WYGY
- Fort Thomas, Kentucky; United States;
- Broadcast area: Cincinnati, Ohio
- Frequency: 97.3 MHz (HD Radio)
- Branding: 97.3 The Wolf

Programming
- Format: Country
- Subchannels: HD2: Classic country "The Neon Wolf"

Ownership
- Owner: Hubbard Broadcasting; (Cincinnati FCC License Sub, LLC);
- Sister stations: WKRQ, WUBE-FM, WREW

History
- First air date: 1993 (as WAAR)
- Former call signs: WSWD (2008–2009) WYGY (2006–2008) WAQZ (2000–2006) WYLX (1998–2000) WMMA (1993–1998) WAAR (4/1993-6/1993)

Technical information
- Licensing authority: FCC
- Facility ID: 40915
- Class: A
- ERP: 2,550 watts
- HAAT: 155 meters (509 ft)
- Transmitter coordinates: 39°12′1″N 84°31′22″W﻿ / ﻿39.20028°N 84.52278°W
- Repeater: 105.1 WUBE-HD3 (Cincinnati)

Links
- Public license information: Public file; LMS;
- Webcast: Listen Live
- Website: theworldwidewolf.com

= WYGY =

Radio station in Fort Thomas, Kentucky

WYGY (97.3 FM, "The Wolf") is a radio station broadcasting a gold-based country music format. Licensed to the suburb of Fort Thomas, Kentucky, it serves the Cincinnati, Ohio metropolitan area. It first began broadcasting in 1993 under the call sign WAAR. The station is currently owned by Hubbard Broadcasting. Its studios have been located in the Oakley area of Cincinnati since August 2021, and the transmitter site is in Finneytown, Ohio.

==Station history==
After being issued a construction permit with the initial call sign WAAR, the station changed their call sign to WMMA in June 1993, and would sign on April 18, 1994, with an oldies format. The station then flipped to classic rock as WYLX, "Alex 97.3", on October 16, 1997.

===WAQZ===

The WAQZ call sign and Alternative rock format abandoned by owner of 107.1 FM (Jacor Communications) was re-introduced by Infinity Broadcasting on 97.3 FM as "Channel Z" on April 3, 2000. On March 4, 2003, WAQZ was rebranded "New Rock 97.3" with a shift to more current modern rock artists. WAQZ was rebranded again on December 16, 2005 as 97.3 Everything Alternative.

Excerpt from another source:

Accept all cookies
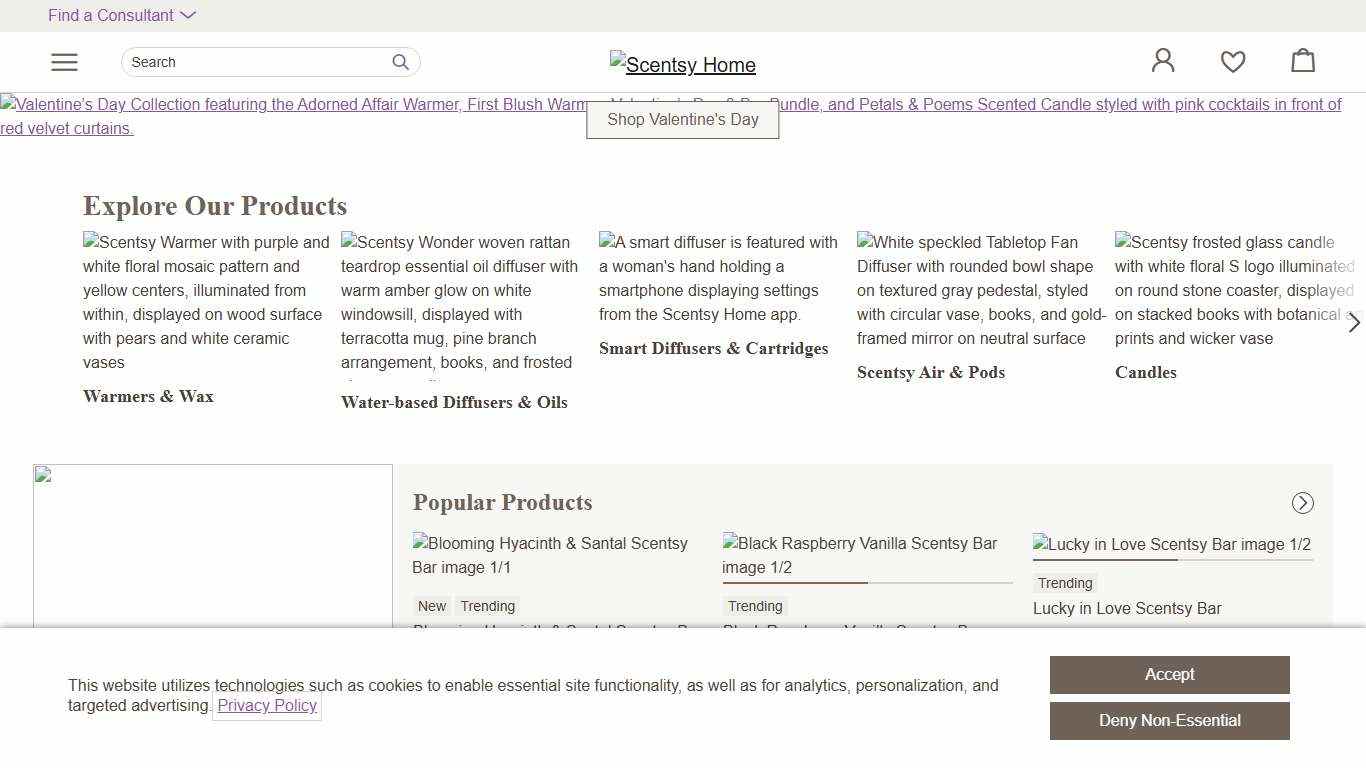This screenshot has width=1366, height=768. [1168, 674]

On August 21, 2006, Entercom Communications bought WAQZ, along with several other stations, from CBS Radio (which Infinity was renamed as in December 2005). On October 30, 2006, Entercom abruptly fired the entire on-air staff, signaling the end of WAQZ.

==="97.3 The Wolf" WYGY===
On November 9, 2006, at noon, after playing "The Only Difference Between Martyrdom And Suicide Is Press Coverage" by Panic! at the Disco, Entercom moved WYGY's Country format to 97.3 FM and relaunched it as "The Wolf", this time as a top 40-styled country format, in order to appeal to a younger demographic than its other country station, WUBE-FM ("B-105"). (WYGY was formerly "The Star", located at 96.5 FM and owned by Cumulus Media, but was traded to Entercom in exchange for WGRR.) At the same time as the flip, Entercom relaunched the alternative rock format on 94.9 FM as "The Sound". The WAQZ call letters remained on 97.3 for a month until the WYGY calls were finally in place on November 29.

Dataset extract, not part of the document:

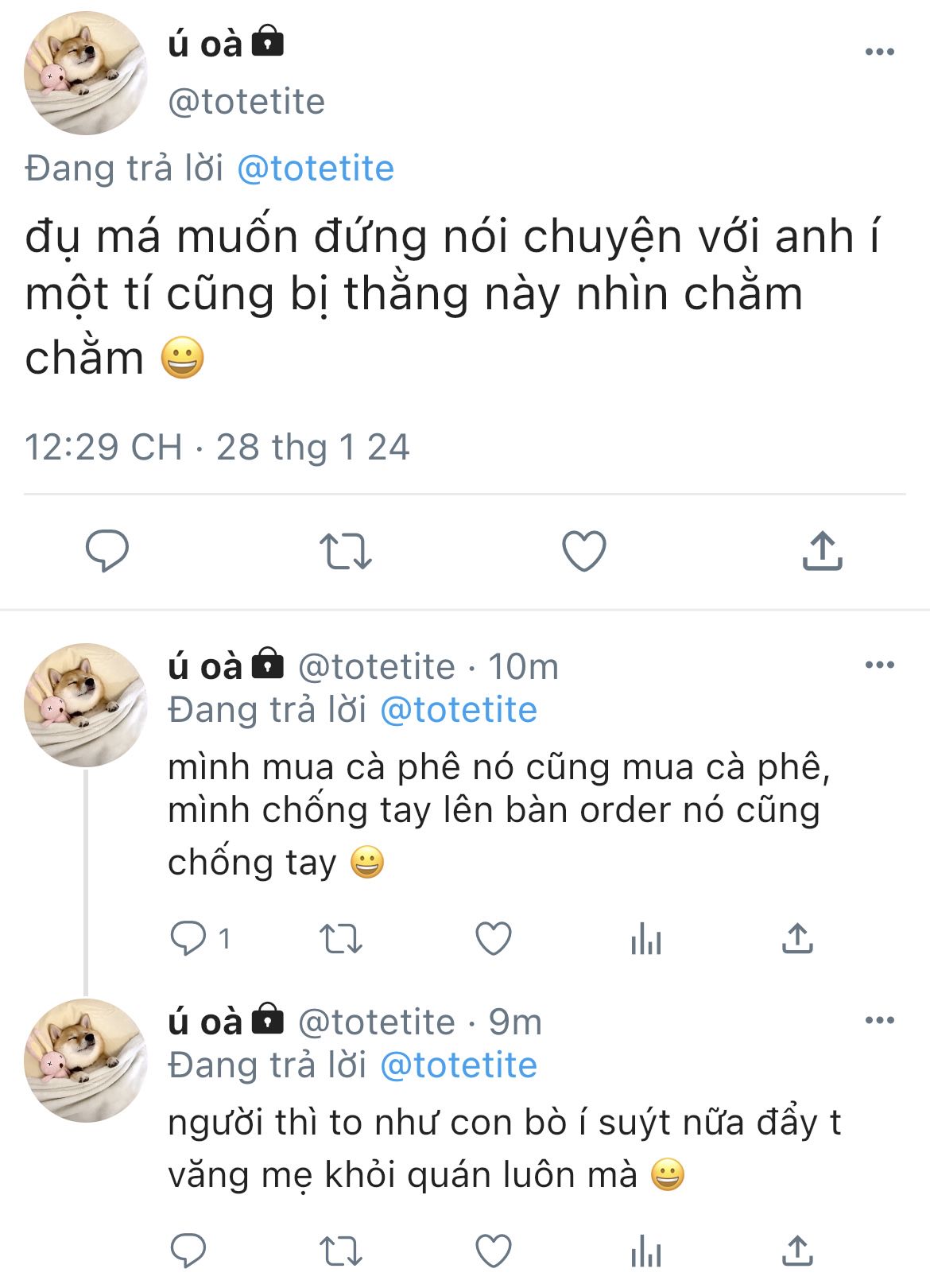930x1288 pixels.
Task: Like the main tweet with the heart icon
Action: [584, 551]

On January 18, 2007, Entercom announced plans to swap its entire Cincinnati radio cluster, including WSWD, together with three of its radio stations in Seattle, Washington, to Bonneville International in exchange for all three of Bonneville's FM stations in San Francisco, California and $1 million cash. In May 2007, Bonneville officially took over control of the Cincinnati stations through a time brokerage agreement. On March 14, 2008, Bonneville officially closed on the stations.

==="97.3 The Sound" WSWD===
On November 7, 2008, at 11 a.m., WSWD and WYGY switched frequencies, returning an alternative rock format to the 97.3 FM frequency, while the country format would move back to 94.9 FM. (The call letters between the two stations would switch four days later.)

==="97.3 The Wolf" Returns===
On May 21, 2009, at 5 p.m., Bonneville discontinued the "Sound" format altogether, with 97.3 FM re-adopting the country format and the "Wolf" moniker (at the same time, 94.9 FM flipped to 80s-leaning adult hits as "Rewind 94.9"). The last song on "The Sound" was No You Girls by Franz Ferdinand. (The Sound was moved to 94.9-HD2 and on the internet at thesoundcincinnati.com.)

On January 19, 2011, it was announced that Bonneville International would sell WYGY along with 16 other stations to Hubbard Broadcasting for $505 million. The sale was completed on April 29, 2011.

On December 6, 2018, Hubbard eliminated all the DJs on the station and began running jockless.